Imagine for simplicity that we consider only vectors pointing parallel/antiparallel to coordinate axes.

- In 1D, you have two possibilities: {+e_x, -e_x}. So if you pick two random vectors from this set, the probability of getting something orthogonal is 0.

- In 2D, you have four possibilities: {±e_x, ±e_y}. If we pick one random vector and get e.g. +e_x, then picking another one randomly from the set has a 50% chance of getting something orthogonal (±e_y are 2/4 possibilities). Same for other choices of the first vector.

- In 3D, you have six possibilities: {±e_x, ±e_y, ±e_z}. Repeat the same experiment, and you'll find a 66.7% chance of getting something orthogonal.

- In the limit of ND, you can see that the chance of getting something orthogonal is 1 - 1/N, which tends to 100% as N becomes large.

Now, this discretization is a simplification of course, but I think it gets the intuition right.

0 comments

nyeah4mo ago

I think that's a good answer for practical purposes.

Theoretically, I can claim that N random vectors of zero-mean real numbers (say standard deviation of 1 per element) will "with probability 1" span an N-dimensional space. I can even grind on, subtracting the parallel parts of each vector pair, until I have N orthogonal vectors. ("Gram-Schmidt" from high school.) I believe I can "prove" that.

So then mapping using those vectors is "invertible." Nyeah. But back in numerical reality, I think the resulting inverse will become practically useless as N gets large.

That's without the nonlinear elements. Which are designed to make the system non-invertible. It's not shocking if someone proves mathematically that this doesn't quite technically work. I think it would only be interesting if they can find numerically useful inverses for an LLM that has interesting behavior.

All -- I haven't thought very clearly about this. If I've screwed something up, please correct me gently but firmly. Thanks.

zipy1244mo ago

for 768 dimensions, you'd still expect to hit (1-1/N) with a few billion samples though. Like that's a 1/N of 0.13%, which quite frankly isn't that rare at all?

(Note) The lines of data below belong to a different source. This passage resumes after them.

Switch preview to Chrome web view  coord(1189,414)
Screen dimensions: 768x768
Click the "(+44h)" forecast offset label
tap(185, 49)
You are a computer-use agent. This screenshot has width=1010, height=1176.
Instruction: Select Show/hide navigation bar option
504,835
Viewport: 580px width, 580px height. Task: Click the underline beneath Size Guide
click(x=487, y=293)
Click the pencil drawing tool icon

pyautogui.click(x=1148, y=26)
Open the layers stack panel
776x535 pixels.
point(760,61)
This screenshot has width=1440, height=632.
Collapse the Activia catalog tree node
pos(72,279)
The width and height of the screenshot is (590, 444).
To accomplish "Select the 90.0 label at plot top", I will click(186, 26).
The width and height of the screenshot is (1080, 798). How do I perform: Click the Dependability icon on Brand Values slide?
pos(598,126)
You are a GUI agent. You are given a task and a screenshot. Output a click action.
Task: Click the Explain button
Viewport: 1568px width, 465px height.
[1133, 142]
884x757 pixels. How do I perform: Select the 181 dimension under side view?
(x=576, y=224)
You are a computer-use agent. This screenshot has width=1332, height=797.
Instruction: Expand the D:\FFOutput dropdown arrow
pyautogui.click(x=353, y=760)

Of course are vectors are not only points in one coordinate axes, but it still isn't that small compared to billions of samples.

sigmoid104mo ago

Bear in mind that these are not base vectors at this stage (which would indeed give you 1/768). They are arbitrary linear combinations. There are exponentially many near orthogonal of these vectors for small epsilon. And epsilon is chosen pretty small in the paper.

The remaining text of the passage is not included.